→ **Records for this task**:
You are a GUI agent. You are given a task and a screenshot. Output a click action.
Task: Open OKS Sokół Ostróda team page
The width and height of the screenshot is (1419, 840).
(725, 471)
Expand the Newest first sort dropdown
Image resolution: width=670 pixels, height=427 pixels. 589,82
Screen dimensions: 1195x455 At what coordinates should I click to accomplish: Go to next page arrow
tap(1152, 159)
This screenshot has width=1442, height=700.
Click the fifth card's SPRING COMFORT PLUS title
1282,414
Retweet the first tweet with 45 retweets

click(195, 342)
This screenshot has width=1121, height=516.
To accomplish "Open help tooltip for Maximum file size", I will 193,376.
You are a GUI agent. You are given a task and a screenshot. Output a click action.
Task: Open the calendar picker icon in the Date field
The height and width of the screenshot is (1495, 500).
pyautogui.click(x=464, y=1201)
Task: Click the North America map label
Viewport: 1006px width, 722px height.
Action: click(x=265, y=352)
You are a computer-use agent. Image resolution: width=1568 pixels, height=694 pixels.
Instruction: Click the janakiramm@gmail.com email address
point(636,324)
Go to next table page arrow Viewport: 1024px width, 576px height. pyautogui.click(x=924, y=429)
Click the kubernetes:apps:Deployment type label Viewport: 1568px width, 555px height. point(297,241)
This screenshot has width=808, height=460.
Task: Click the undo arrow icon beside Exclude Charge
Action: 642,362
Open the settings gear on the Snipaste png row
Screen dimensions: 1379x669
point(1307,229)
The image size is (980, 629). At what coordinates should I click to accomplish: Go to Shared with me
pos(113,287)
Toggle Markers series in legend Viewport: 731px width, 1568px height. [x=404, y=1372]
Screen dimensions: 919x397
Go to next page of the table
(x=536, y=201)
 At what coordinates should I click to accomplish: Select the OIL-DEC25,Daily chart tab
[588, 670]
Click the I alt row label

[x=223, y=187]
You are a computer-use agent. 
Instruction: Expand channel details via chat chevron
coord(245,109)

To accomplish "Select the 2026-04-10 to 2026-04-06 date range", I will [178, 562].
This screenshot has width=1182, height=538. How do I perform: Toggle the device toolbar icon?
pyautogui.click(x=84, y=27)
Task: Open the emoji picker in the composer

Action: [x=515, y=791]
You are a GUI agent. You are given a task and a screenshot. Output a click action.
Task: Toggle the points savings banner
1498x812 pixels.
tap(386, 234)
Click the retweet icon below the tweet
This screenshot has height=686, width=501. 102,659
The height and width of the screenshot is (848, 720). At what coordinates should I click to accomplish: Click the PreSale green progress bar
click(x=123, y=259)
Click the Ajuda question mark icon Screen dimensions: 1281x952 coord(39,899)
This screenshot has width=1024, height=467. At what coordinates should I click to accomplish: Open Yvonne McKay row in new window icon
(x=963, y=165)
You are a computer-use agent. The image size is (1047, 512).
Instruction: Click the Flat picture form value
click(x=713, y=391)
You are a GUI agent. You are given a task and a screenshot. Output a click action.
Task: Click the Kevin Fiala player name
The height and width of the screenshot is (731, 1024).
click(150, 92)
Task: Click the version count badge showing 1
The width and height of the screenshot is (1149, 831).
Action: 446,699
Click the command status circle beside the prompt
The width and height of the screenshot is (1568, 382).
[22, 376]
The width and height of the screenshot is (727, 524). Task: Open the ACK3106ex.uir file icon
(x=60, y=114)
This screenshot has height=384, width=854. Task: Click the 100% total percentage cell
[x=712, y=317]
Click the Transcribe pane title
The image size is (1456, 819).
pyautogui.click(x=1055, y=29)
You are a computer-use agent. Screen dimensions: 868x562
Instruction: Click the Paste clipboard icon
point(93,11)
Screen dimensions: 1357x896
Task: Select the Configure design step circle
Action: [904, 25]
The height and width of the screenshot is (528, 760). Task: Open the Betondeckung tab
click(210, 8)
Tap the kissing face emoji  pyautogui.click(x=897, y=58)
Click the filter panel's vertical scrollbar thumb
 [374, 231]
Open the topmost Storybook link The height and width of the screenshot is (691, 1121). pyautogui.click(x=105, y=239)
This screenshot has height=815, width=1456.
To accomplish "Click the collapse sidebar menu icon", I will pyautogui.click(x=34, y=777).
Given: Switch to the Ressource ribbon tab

→ **Directions for this task**: Reproduce all of the records above, changing every occurrence of "computer-use agent" to "desktop automation agent" and leaving everything else unaltered.

→ **Correct output**:
You are a GUI agent. You are given a task and a screenshot. Output a click action.
Task: Open OKS Sokół Ostróda team page
The width and height of the screenshot is (1419, 840).
(725, 471)
Expand the Newest first sort dropdown
Image resolution: width=670 pixels, height=427 pixels. 589,82
Screen dimensions: 1195x455 At what coordinates should I click to accomplish: Go to next page arrow
tap(1152, 159)
This screenshot has width=1442, height=700.
Click the fifth card's SPRING COMFORT PLUS title
1282,414
Retweet the first tweet with 45 retweets

click(195, 342)
This screenshot has width=1121, height=516.
To accomplish "Open help tooltip for Maximum file size", I will 193,376.
You are a GUI agent. You are given a task and a screenshot. Output a click action.
Task: Open the calendar picker icon in the Date field
The height and width of the screenshot is (1495, 500).
pyautogui.click(x=464, y=1201)
Task: Click the North America map label
Viewport: 1006px width, 722px height.
Action: click(x=265, y=352)
You are a desktop automation agent. Image resolution: width=1568 pixels, height=694 pixels.
Instruction: Click the janakiramm@gmail.com email address
point(636,324)
Go to next table page arrow Viewport: 1024px width, 576px height. pyautogui.click(x=924, y=429)
Click the kubernetes:apps:Deployment type label Viewport: 1568px width, 555px height. point(297,241)
This screenshot has width=808, height=460.
Task: Click the undo arrow icon beside Exclude Charge
Action: 642,362
Open the settings gear on the Snipaste png row
Screen dimensions: 1379x669
point(1307,229)
The image size is (980, 629). At what coordinates should I click to accomplish: Go to Shared with me
pos(113,287)
Toggle Markers series in legend Viewport: 731px width, 1568px height. [x=404, y=1372]
Screen dimensions: 919x397
Go to next page of the table
(x=536, y=201)
 At what coordinates should I click to accomplish: Select the OIL-DEC25,Daily chart tab
[588, 670]
Click the I alt row label

[x=223, y=187]
You are a desktop automation agent. 
Instruction: Expand channel details via chat chevron
coord(245,109)

To accomplish "Select the 2026-04-10 to 2026-04-06 date range", I will [178, 562].
This screenshot has width=1182, height=538. How do I perform: Toggle the device toolbar icon?
pyautogui.click(x=84, y=27)
Task: Open the emoji picker in the composer

Action: [x=515, y=791]
You are a GUI agent. You are given a task and a screenshot. Output a click action.
Task: Toggle the points savings banner
1498x812 pixels.
tap(386, 234)
Click the retweet icon below the tweet
This screenshot has height=686, width=501. 102,659
The height and width of the screenshot is (848, 720). At what coordinates should I click to accomplish: Click the PreSale green progress bar
click(x=123, y=259)
Click the Ajuda question mark icon Screen dimensions: 1281x952 coord(39,899)
This screenshot has width=1024, height=467. At what coordinates should I click to accomplish: Open Yvonne McKay row in new window icon
(x=963, y=165)
You are a desktop automation agent. The image size is (1047, 512).
Instruction: Click the Flat picture form value
click(x=713, y=391)
You are a GUI agent. You are given a task and a screenshot. Output a click action.
Task: Click the Kevin Fiala player name
The height and width of the screenshot is (731, 1024).
click(150, 92)
Task: Click the version count badge showing 1
The width and height of the screenshot is (1149, 831).
Action: 446,699
Click the command status circle beside the prompt
The width and height of the screenshot is (1568, 382).
[22, 376]
The width and height of the screenshot is (727, 524). Task: Open the ACK3106ex.uir file icon
(x=60, y=114)
This screenshot has height=384, width=854. Task: Click the 100% total percentage cell
[x=712, y=317]
Click the Transcribe pane title
The image size is (1456, 819).
pyautogui.click(x=1055, y=29)
You are a desktop automation agent. Screen dimensions: 868x562
Instruction: Click the Paste clipboard icon
point(93,11)
Screen dimensions: 1357x896
Task: Select the Configure design step circle
Action: [904, 25]
The height and width of the screenshot is (528, 760). Task: Open the Betondeckung tab
click(210, 8)
Tap the kissing face emoji  pyautogui.click(x=897, y=58)
Click the filter panel's vertical scrollbar thumb
 [374, 231]
Open the topmost Storybook link The height and width of the screenshot is (691, 1121). pyautogui.click(x=105, y=239)
This screenshot has height=815, width=1456.
To accomplish "Click the collapse sidebar menu icon", I will pyautogui.click(x=34, y=777).
Given: Switch to the Ressource ribbon tab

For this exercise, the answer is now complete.